Bridging Classroom Learning to the real World through Emerging Computing Paradigms
The School of Business & Management – BBA, CHRIST (Deemed to be University), Pune Lavasa Campus, organized an international webinar titled “Bridging Classroom Learning to the Real World Through Emerging Computing Paradigms” on 16th January 2026, from 10:30 AM to 11:20 AM. The session was conducted in collaboration with Multimedia University (MMU), Malaysia, under the framework of the Memorandum of Understanding (MoU) signed between the two institutions, highlighting the commitment to global academic collaboration and knowledge exchange. The webinar was delivered through the Google Meet platform and was attended by first-year BBA students.
The session was led by Prof. Ts. Dr. R. Kanesaraj Ramaswamy, Associate Professor, Faculty of Computing and Informatics, Multimedia University, Malaysia. The primary objective of the webinar was to bridge the gap between theoretical classroom learning and real-world application by exposing students to emerging computing paradigms, particularly Artificial Intelligence (AI), Machine Learning (ML), and advanced computing systems used in industry.
Dr. Ramaswamy emphasized that while classroom learning often focuses on achieving high accuracy in controlled datasets, real-world systems are far more complex and uncertain. He explained that even models with 98% accuracy can fail in production environments due to issues such as class imbalance, rare events, fraud cases, and data misconceptions. The session highlighted critical challenges faced in real-world deployments, including domain shift, where models trained in one geographical or operational context may fail in another due to sensor variations or environmental differences, and concept drift, where patterns in data change over time.

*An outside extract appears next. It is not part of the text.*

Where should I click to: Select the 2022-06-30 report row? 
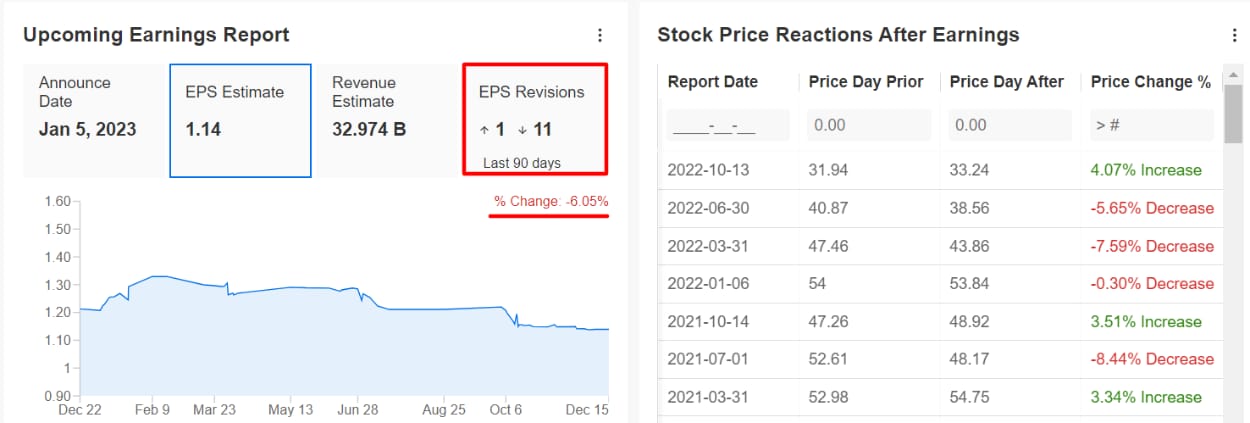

A key learning from the session was the distinction between an ML model and an ML pipeline. While students typically submit trained models as part of academic assessments, industries deploy comprehensive ML pipelines that include multiple stages such as data validation, feature engineering, model training, inference APIs, monitoring, and drift detection. The speaker stressed that AI is not just about model training but about building robust systems that can adapt to real-world uncertainties.
The discussion also covered overfitting to clean or artificial data, explaining that models performing well on ideal datasets may become operationally ineffective in real-world scenarios. Dr. Ramaswamy elaborated on failure modes in deployed models, such as how Convolutional Neural Networks (CNNs) may experience confidence collapse under noisy conditions, and compared them with newer architectures like Transformers. The session further explored model robustness and explainability, underlining the need for benchmarks, controlled noise levels, and transparent decision-making processes to ensure trust and reliability. Emerging paradigms such as Edge and Cloud computing were discussed, highlighting their applications, advantages, and limitations. While edge computing enables real-time processing closer to data sources, cloud computing offers scalability and high data-handling capacity. Challenges such as edge failures due to network unavailability and low-confidence scenarios were also addressed.

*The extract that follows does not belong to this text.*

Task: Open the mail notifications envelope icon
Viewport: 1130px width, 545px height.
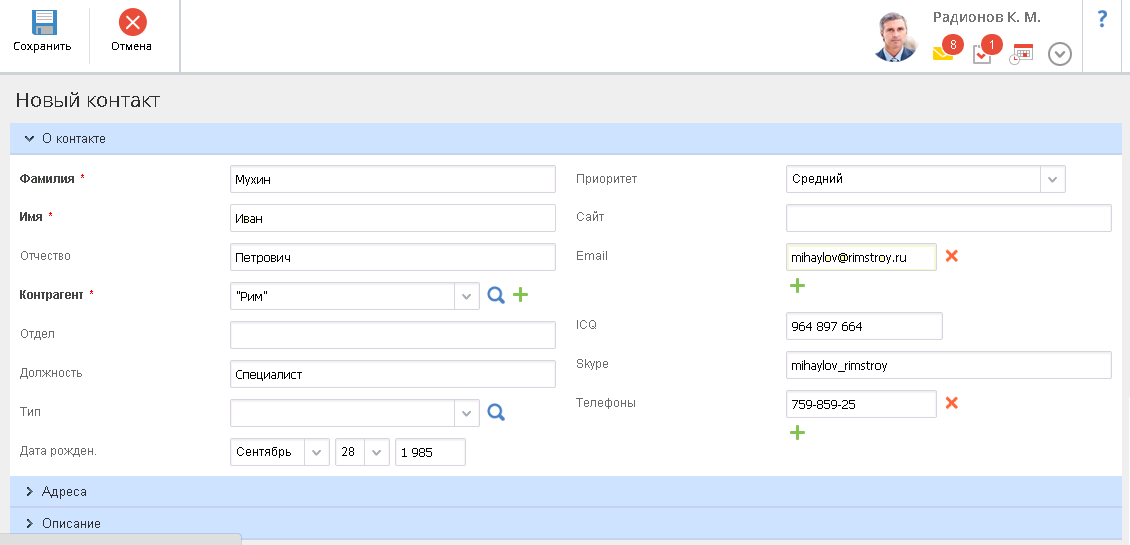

Towards the end, the speaker introduced students to Quantum Computing, discussing its potential, limitations, high cost, and applications in cryptography and pharmaceutical research. He concluded by emphasizing that while paradigms evolve, fundamentals persist, and real-world systems must always be rigorously tested. Overall, the session effectively connected classroom concepts with industry realities and reinforced the importance of interdisciplinary learning. As part of the MoU between CHRIST (Deemed to be University) and MMU, Malaysia, the webinar added significant value by providing students with global perspectives on emerging technologies and their real-world applications.